Ciclo de Grandes Intérpretes: Desde la cumbre
Sólo los intérpretes de verdad son capaces de mirar desde lo alto y apenas sentir el vértigo de esa altura a la que muy pocos pueden llegar. Es así porque a gente como el pianista Krystian Zimerman cualquier hazaña siempre le sabrá a poco. Es de suponer que aún le queda la posibilidad de ponerse de puntillas para ganar unos centímetros. Zimerman debe pensar en ello porque es un grande y además se le nota obsesionado por lo suyo. Todo el día jugando a rozar una perfección que es inalcanzable pero que mientras llega deja cosas por el camino. Por ejemplo las que ahora se han oído en Madrid en un recital dedicado a Mozart, Ravel y Chopin para el Ciclo de Grandes Intérpretes que nunca como en esta décima edición ha hecho honor a su nombre. En medio del alarde técnico (alguna nota perdida también dio noticia de que sus manos no dejan de ser mortales, lo cual reconcilia con el mundo) dejó la impronta de su personalidad musical.

-- Acciones a realizar --
- A) Responde estas preguntas sobre el texto del recital de Zimerman:
(i) ¿Qué instrumento toca Krystian Zimerman?
(ii) ¿A qué compositores se dedicó el recital en Madrid?
(iii) ¿Qué edición del Ciclo de Grandes Intérpretes se menciona?
- B) Continúa, por favor, el texto del recital de Zimerman a partir de su última oración.

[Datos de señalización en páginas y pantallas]

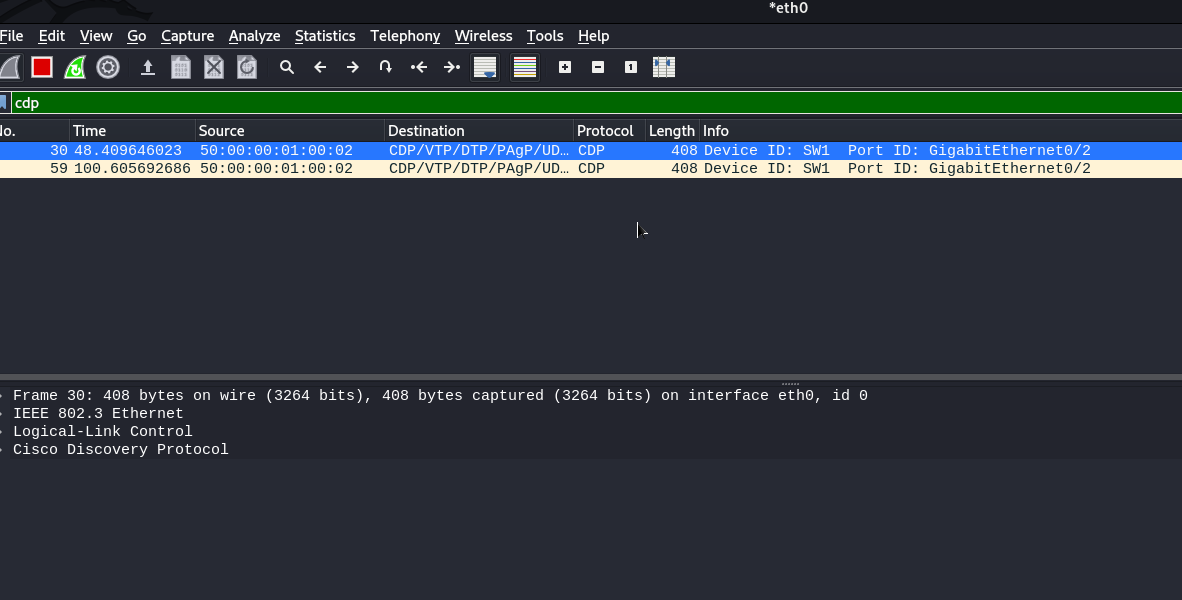The image size is (1182, 600).
Task: Click the display filter bookmark icon
Action: [4, 103]
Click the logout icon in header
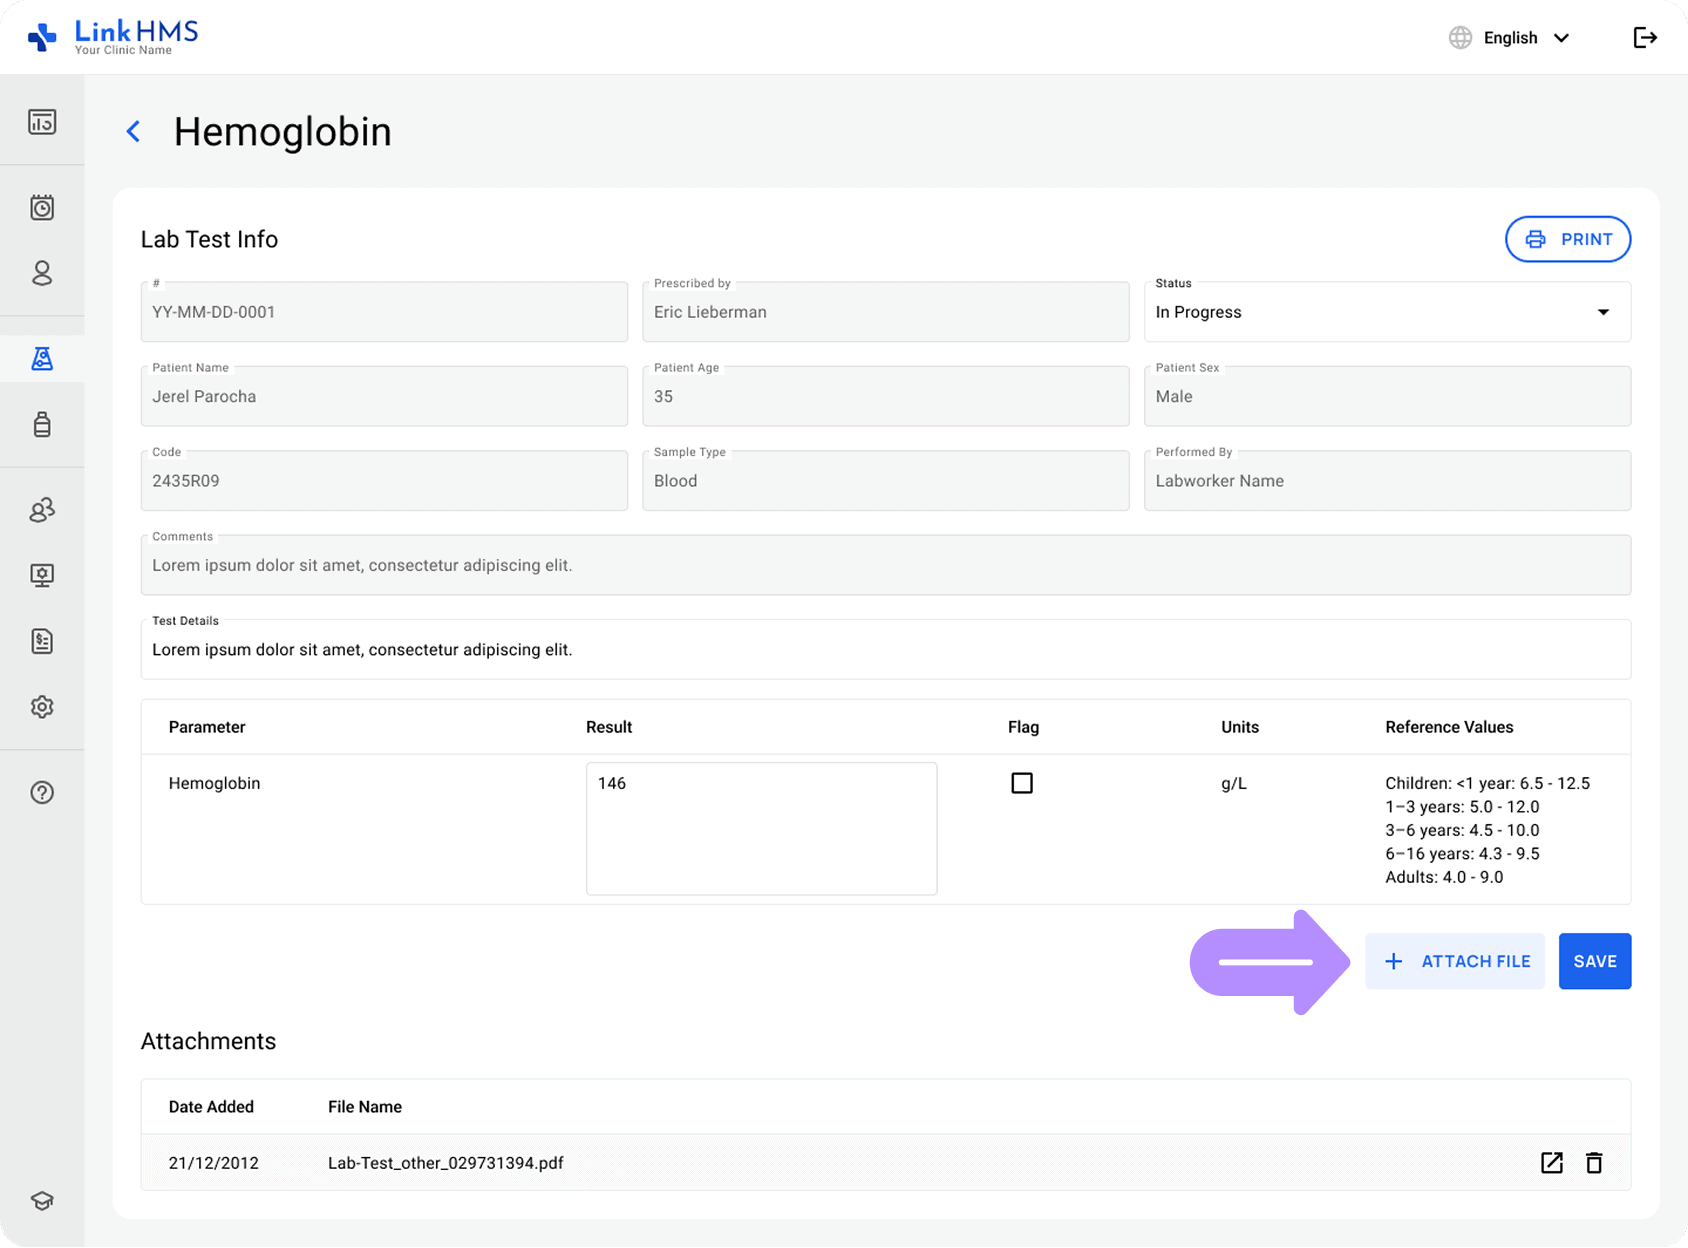This screenshot has height=1248, width=1688. coord(1645,38)
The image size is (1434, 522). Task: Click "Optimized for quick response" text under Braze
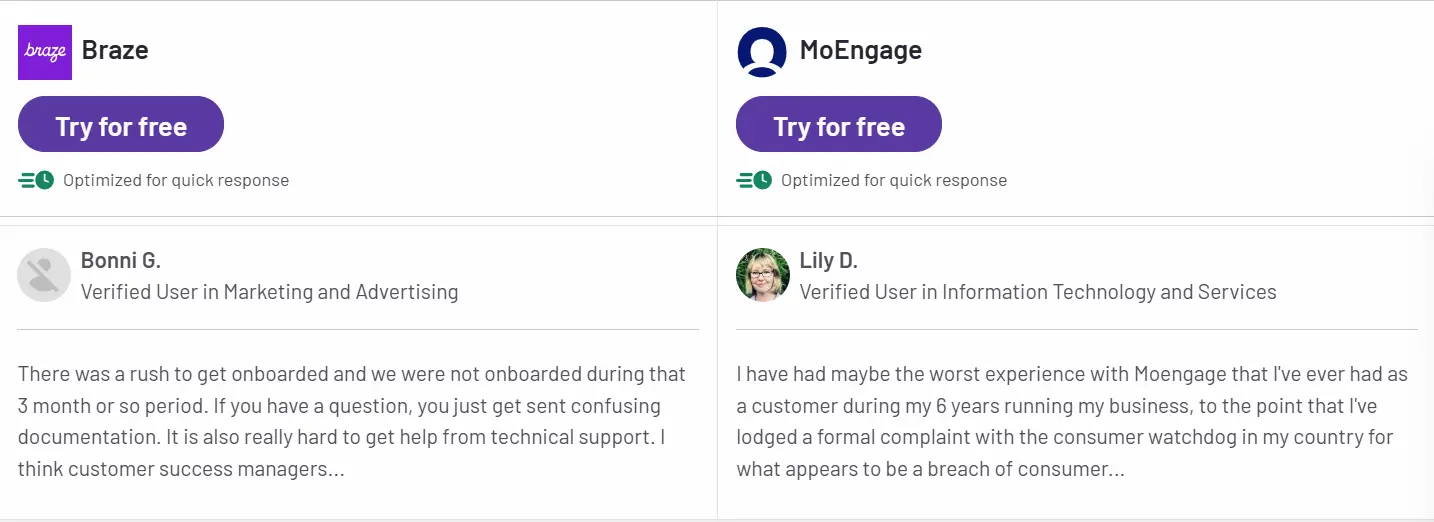(x=176, y=180)
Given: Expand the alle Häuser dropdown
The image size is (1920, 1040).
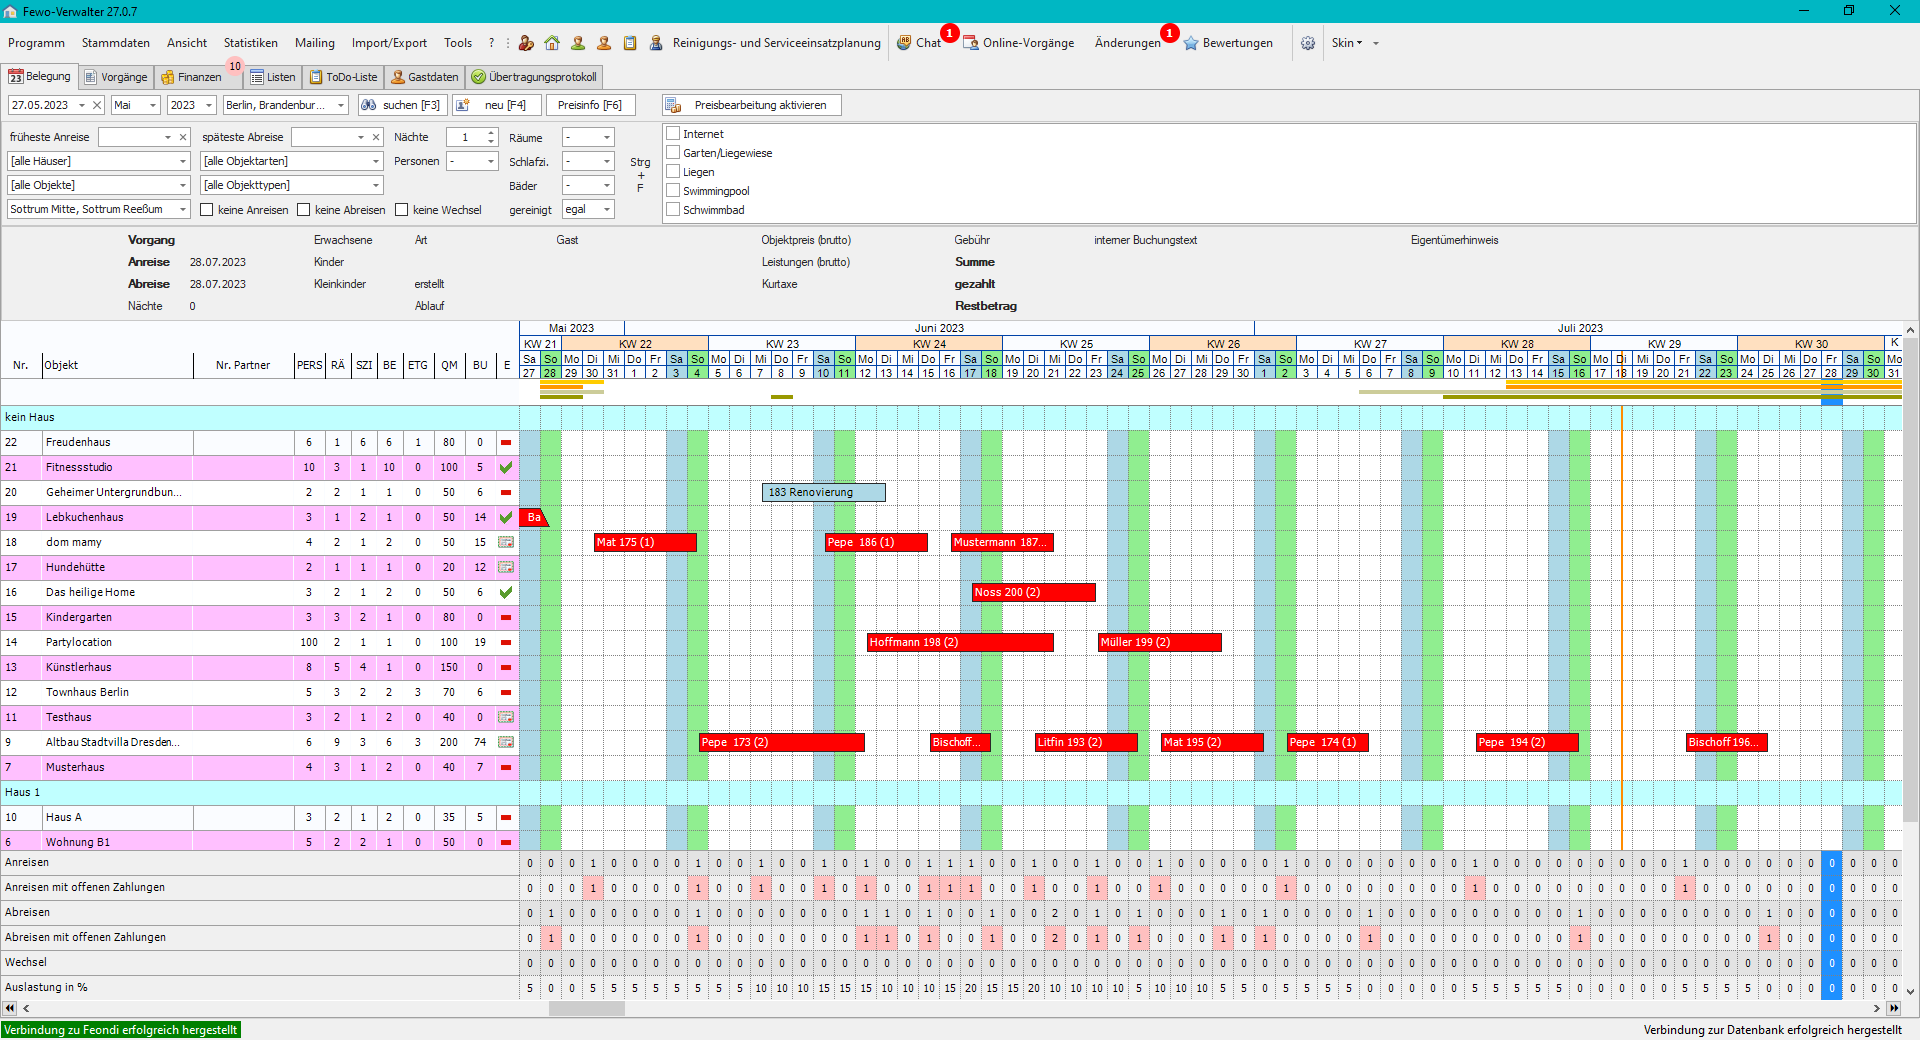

-- Respuestas --
- A)
(i) El piano.
(ii) A Mozart, Ravel y Chopin.
(iii) La décima edición.

- B)
A Mozart y su décima sonata le ofreció orden, terciopelo en el sonido y alguna peculiar articulación a la hora de cantar en el «Andante». Con Ravel y los «Valses nobles y sentimentales» todo fue coleccionar cristales de colores, preferir la templanza a la locura de la danza y hacer de la obra un perfilado retrato de formas cubistas. Los estilos se cruzan muchas veces y es responsabilidad del intérprete ponerlo de manifiesto. Tras Ravel llegó Chopin y su cuarta balada, planteada a través de una introducción digna del más velado impresionismo. Una posibilidad y también una divina locura sólo posible en quien es capaz de tratar al instrumento entre iguales. Algún detalle: el mordente final de la cuarta mazurca flotando sobre la resonancia del piano, el entrecruzarse de las melodías en el primer movimiento de la segunda sonata de Chopin, las voces desconocidas que afloraron en el «Scherzo», la media voz en la última repetición de la «Marcha fúnebre» o la nebulosa en la que convirtió el final de la obra.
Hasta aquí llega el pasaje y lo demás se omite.